Problem statement: Replace every "Open the" in the data below with "Launch the", leaving everything else unchanged.

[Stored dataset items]
>>>

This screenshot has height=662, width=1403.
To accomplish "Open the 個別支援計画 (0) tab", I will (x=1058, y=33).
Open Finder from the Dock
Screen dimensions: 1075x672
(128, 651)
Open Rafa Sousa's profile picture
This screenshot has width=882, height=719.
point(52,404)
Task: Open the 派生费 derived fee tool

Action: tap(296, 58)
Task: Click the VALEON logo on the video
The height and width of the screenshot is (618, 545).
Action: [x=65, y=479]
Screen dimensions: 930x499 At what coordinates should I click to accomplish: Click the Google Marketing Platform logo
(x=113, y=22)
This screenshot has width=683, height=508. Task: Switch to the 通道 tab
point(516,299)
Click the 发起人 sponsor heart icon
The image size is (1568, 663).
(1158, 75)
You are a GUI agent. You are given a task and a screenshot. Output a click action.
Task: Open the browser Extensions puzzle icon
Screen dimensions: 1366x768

<<<

Result of the task:
This screenshot has height=662, width=1403.
To accomplish "Launch the 個別支援計画 (0) tab", I will (x=1058, y=33).
Open Finder from the Dock
Screen dimensions: 1075x672
(128, 651)
Open Rafa Sousa's profile picture
This screenshot has width=882, height=719.
point(52,404)
Task: Launch the 派生费 derived fee tool

Action: tap(296, 58)
Task: Click the VALEON logo on the video
The height and width of the screenshot is (618, 545).
Action: [x=65, y=479]
Screen dimensions: 930x499 At what coordinates should I click to accomplish: Click the Google Marketing Platform logo
(x=113, y=22)
This screenshot has width=683, height=508. Task: Switch to the 通道 tab
point(516,299)
Click the 发起人 sponsor heart icon
The image size is (1568, 663).
(1158, 75)
You are a GUI agent. You are given a task and a screenshot. Output a click action.
Task: Launch the browser Extensions puzzle icon
Screen dimensions: 1366x768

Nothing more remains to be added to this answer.